Tracing the erosion of labour rights over the last two decades, Gonsalves said that the Labour Codes were not an isolated reform but the culmination of a long process that began with judicial dilution of permanency protections for contract and temporary workers. He referred to Supreme Court rulings that reversed earlier principles recognising long-term contractual engagement as a basis for permanent employment.

“Labour has been stripped of all legal protection. What you have in its place is a pretence that they are now going to be protected in a different way,” Gonsalves said, describing the Labour Codes as “the last nail in the coffin” of labour rights.

He argued that the Codes institutionalise insecurity by normalising fixed-term employment, weakening inspection regimes and moving away from adjudication by independent labour courts. According to him, industry has long opposed judicial oversight in labour disputes and prefers dispute resolution mechanisms such as conciliation, mediation and arbitration, which do not carry the authority of court-ordered reinstatement or back wages.

What industry does not want is an independent judge and an independent court telling a powerful company to reinstate a worker,” he said, alleging that the new framework systematically sidelines such remedies.

Gonsalves accused the government of selectively invoking global standards while ignoring worker-friendly international precedents.

Who does the government learn from?” he asked, before answering,

They learn from Amazon.”

Referring to working conditions in Amazon warehouses, Gonsalves alleged that workers are subjected to constant camera surveillance, monitored even during bathroom breaks, and penalised for taking longer than permitted. He described this as the model of labour management that India appears to be emulating under the guise of reform.

He also criticised the dilution of inspection regimes, questioning why factory inspections were being curtailed in the name of economic growth. Referring to platform-based and warehouse work, Gonsalves spoke of constant surveillance, excessive working hours and “termination by remote control,” where workers could be deactivated without notice or explanation.

Drawing comparisons with international practice, Gonsalves pointed to the United Kingdom, where courts have held that gig economy drivers are workers entitled to labour law protections. He contrasted this with India’s approach, which he said normalised precarious work while projecting an illusion of social security.

Responding to the criticism at the same event, Dr Kumar defended the Labour Codes as a necessary consolidation of a fragmented and outdated labour law regime.

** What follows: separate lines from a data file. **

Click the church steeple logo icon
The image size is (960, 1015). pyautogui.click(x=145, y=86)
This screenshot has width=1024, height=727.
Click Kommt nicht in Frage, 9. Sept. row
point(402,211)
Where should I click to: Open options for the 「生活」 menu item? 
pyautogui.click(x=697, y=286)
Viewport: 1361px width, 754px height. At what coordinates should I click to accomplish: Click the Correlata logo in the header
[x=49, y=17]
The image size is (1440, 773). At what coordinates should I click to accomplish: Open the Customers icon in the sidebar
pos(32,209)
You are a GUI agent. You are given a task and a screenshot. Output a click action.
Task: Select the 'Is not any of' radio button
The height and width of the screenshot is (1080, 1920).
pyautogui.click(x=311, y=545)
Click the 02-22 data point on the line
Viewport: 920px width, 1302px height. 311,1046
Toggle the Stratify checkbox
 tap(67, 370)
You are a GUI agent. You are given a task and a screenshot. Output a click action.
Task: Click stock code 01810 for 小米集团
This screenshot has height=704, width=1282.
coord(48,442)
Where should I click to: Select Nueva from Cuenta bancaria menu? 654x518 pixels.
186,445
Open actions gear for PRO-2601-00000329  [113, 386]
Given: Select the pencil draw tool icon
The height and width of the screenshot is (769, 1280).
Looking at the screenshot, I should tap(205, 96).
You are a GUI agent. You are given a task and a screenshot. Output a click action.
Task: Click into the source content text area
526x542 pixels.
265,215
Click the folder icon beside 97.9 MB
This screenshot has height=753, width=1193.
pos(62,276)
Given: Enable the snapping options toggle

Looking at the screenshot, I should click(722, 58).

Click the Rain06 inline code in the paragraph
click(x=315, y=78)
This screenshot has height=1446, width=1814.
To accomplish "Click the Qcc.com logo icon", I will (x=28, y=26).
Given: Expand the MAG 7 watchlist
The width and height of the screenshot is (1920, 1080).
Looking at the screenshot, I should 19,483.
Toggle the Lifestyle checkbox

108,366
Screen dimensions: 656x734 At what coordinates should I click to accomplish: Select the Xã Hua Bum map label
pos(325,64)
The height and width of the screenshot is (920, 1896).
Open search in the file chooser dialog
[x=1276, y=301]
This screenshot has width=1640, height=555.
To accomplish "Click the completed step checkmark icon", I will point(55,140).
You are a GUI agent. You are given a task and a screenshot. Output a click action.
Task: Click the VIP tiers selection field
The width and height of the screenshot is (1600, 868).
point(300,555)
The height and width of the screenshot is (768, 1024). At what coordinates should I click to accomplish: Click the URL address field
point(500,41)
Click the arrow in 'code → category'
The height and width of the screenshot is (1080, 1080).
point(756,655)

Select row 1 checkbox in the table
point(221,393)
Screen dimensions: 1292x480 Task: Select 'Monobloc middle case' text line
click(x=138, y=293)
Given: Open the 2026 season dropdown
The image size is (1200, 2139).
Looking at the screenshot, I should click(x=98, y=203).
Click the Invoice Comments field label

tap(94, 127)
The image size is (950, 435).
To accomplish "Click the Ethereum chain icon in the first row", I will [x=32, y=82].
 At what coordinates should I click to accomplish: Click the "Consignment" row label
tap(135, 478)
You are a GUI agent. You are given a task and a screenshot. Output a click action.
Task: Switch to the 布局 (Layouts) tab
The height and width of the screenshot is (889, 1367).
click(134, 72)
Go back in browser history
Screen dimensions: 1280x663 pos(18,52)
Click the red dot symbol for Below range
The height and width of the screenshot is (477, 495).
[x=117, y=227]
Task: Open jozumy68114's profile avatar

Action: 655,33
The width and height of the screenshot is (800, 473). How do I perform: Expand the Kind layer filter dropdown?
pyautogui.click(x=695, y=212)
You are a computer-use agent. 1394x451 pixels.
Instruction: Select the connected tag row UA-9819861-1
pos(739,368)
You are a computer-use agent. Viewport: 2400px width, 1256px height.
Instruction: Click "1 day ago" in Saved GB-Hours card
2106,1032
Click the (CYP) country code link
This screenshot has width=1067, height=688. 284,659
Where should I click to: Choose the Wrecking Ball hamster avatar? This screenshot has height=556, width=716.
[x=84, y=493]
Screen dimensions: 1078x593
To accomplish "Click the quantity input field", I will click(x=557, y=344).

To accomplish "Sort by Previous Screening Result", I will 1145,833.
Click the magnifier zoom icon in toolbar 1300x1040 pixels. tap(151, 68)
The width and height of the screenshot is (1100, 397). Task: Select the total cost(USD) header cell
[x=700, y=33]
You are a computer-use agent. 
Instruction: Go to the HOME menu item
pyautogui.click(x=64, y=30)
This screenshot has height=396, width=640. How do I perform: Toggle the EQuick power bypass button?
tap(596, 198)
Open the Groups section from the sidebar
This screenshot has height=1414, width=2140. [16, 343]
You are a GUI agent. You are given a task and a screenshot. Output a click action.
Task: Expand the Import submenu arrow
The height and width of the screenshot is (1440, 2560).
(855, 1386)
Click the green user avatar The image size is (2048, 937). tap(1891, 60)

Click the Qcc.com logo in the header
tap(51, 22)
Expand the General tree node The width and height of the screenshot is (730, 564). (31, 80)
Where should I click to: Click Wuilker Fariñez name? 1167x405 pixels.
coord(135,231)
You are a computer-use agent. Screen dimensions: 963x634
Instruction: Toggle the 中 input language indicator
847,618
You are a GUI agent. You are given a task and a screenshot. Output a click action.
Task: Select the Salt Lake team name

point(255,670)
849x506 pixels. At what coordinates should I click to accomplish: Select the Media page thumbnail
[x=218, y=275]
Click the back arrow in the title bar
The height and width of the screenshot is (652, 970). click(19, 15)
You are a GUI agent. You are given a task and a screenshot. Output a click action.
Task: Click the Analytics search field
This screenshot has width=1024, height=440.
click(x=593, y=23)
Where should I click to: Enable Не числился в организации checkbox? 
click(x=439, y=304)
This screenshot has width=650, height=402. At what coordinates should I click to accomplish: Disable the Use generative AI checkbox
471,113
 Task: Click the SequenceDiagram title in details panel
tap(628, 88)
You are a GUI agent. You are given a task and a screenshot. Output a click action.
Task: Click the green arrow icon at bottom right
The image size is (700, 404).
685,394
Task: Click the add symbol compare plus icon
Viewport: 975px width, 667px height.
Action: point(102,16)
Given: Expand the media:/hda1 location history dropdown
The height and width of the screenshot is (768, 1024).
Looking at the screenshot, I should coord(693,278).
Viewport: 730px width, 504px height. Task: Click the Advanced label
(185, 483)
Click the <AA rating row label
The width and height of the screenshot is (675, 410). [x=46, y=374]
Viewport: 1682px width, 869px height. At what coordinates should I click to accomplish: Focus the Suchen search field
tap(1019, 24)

He said India’s earlier framework consisted of numerous laws enacted across different eras, leading to overlapping definitions, procedural duplication and compliance uncertainty.

SILF-CII labour code conference
SILF-CII labour code conference

Kumar said that the four Labour Codes aim to move from “multiplicity to harmonisation” and from “regulation by fear to regulation by confidence,” while seeking to balance economic flexibility with worker protection. He also emphasised that extensive stakeholder consultations preceded the enactment of the Codes and that the success of the reforms would ultimately depend on careful implementation by states and capacity-building across stakeholders.

SILF President Lalit Bhasin commented that sharply divergent views expressed during the inaugural session were intended to frame a broader debate on the Labour Codes, which would continue across subsequent technical sessions and feed into a consolidated policy paper on the reforms.